Damage deposit: $250
August: $267
September: $270
October: $250
TOTAL: $1,037

This is the amount of money I have paid for the one month living in the house. I have to talk to them. I can’t do this. As a follower of Christ, though, I will. I understand that I backed out of the agreement we had. But now, it has become more frustrating. Before, I was told I wouldn’t have to pay utilities, which is only fair, but apparently Xcel energy charges an $18 base every month just to have the ability to have power and they expect me to split that with them. I can’t believe that they are squabbling about paying $4.50, rather than $6! I suppose you could say the same back in my face, but I am NOT paying for them to have power.

This situation has become such a nightmare for me. I am forking out $250 each month which I could arguably be spending elsewhere, like trying to reduce my tens of thousands of dollars in loans that I have since I have had to pay for college with absolutely zero assistance from family. Not to mention now that I am trying to find someone to live in the smallest room of the house, which was not the room that I moved out of. Do you know how much harder that makes it? It is completely unfair to me. Once I pay the November rent, I will have paid about the same amount of money that it would have taken any one of them to pick up the slack for the rest of the year. And then there are my parents on top of that. They were very supportive of my choice to move back into the res hall, but if they knew I was still forking out $250 a month they would tell me to move back out. They would try to baby me into not having to pay it.
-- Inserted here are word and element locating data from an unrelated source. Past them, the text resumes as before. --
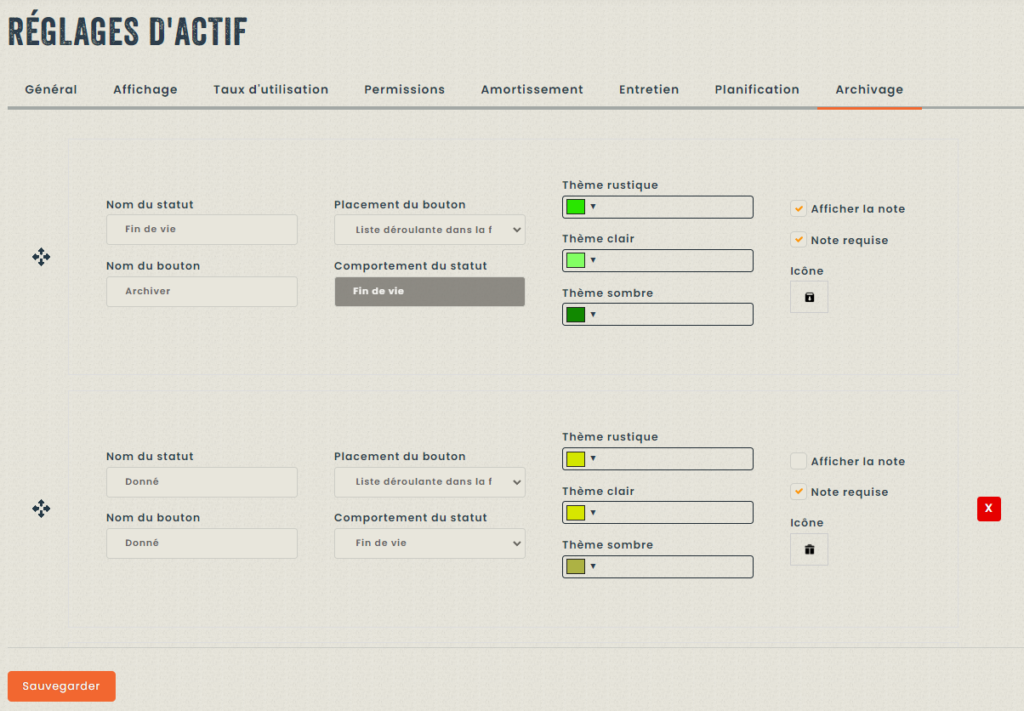
Task: Switch to the Amortissement tab
Action: click(531, 90)
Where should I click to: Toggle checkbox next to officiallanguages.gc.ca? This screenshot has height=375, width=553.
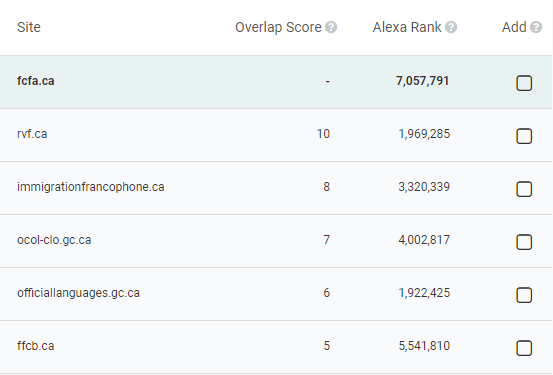pos(524,295)
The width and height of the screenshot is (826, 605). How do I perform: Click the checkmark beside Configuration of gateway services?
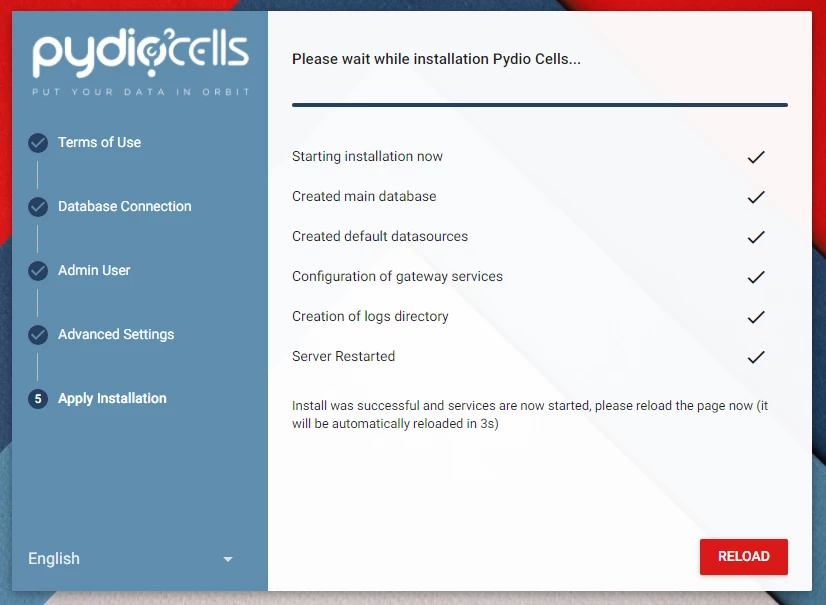pyautogui.click(x=756, y=277)
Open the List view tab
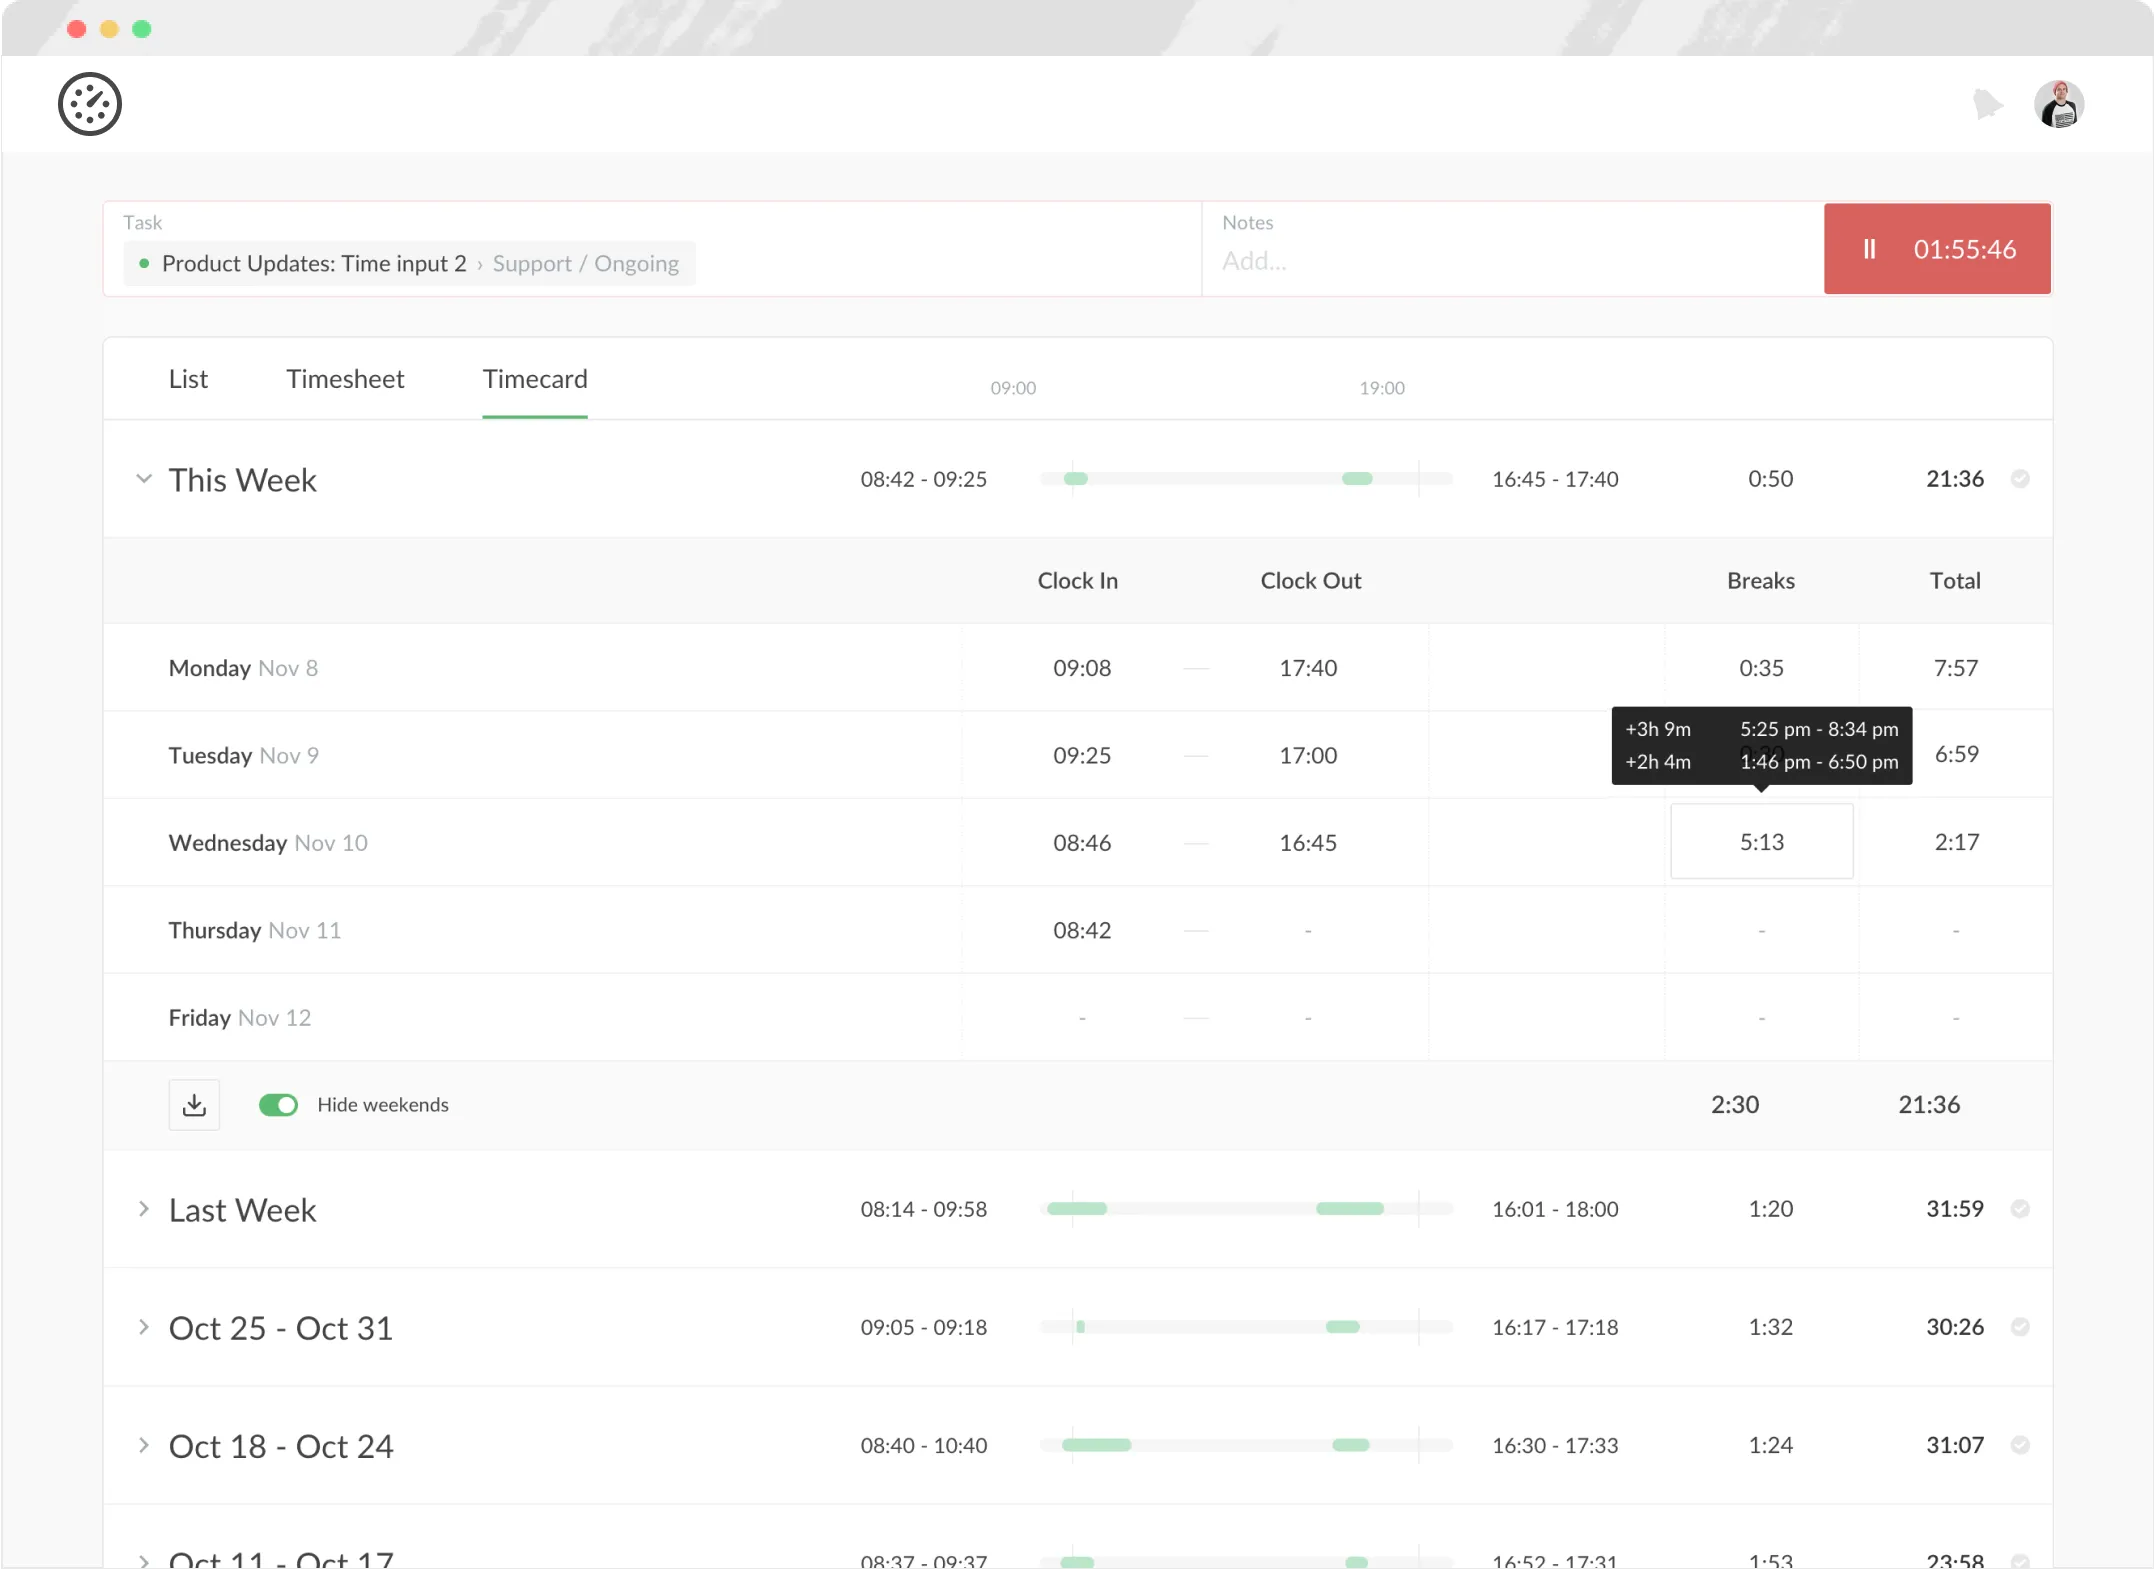 (188, 379)
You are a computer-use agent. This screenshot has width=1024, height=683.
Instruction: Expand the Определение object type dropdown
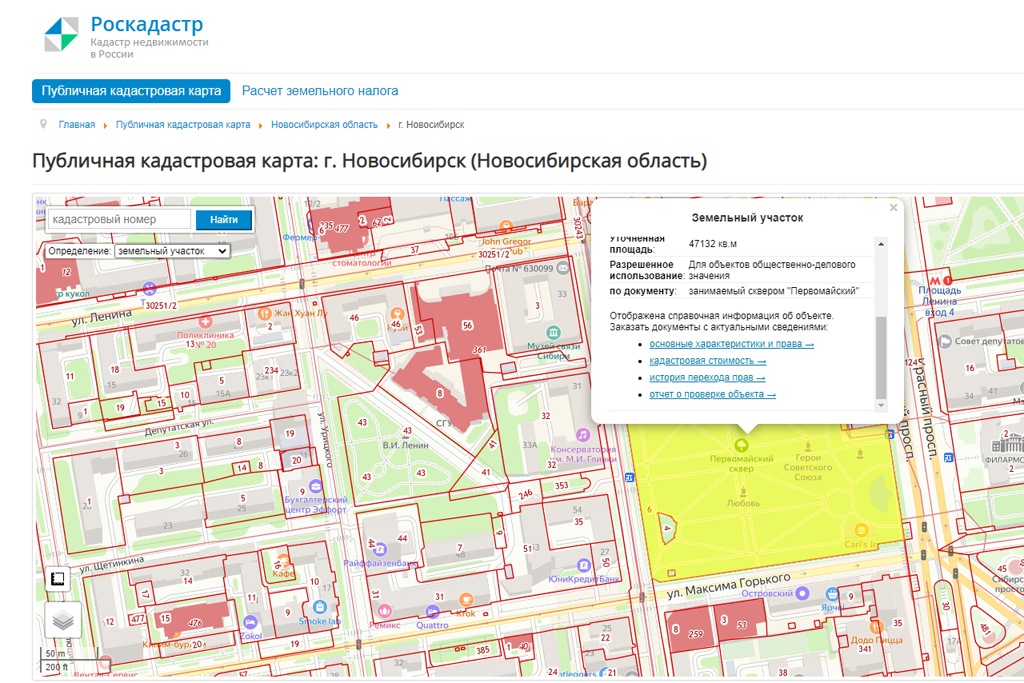pyautogui.click(x=172, y=251)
They just don’t get that the world doesn’t work like that.

Here is what it comes down to. I am not happy with the fact that I am trying to sell someone else’s room. I am not going to pay for their utilities. I will pay the rent, all year if necessary, but I am hoping that they see that that is a ridiculous thing and quite honestly, if I am still paying rent in January or February, I can assure you that there is going to be a huge, and I mean huge strain on those friendships, not to mention my pocketbook. I need to talk to them and hopefully Dennis is wrong when he says I am burning bridges 2009.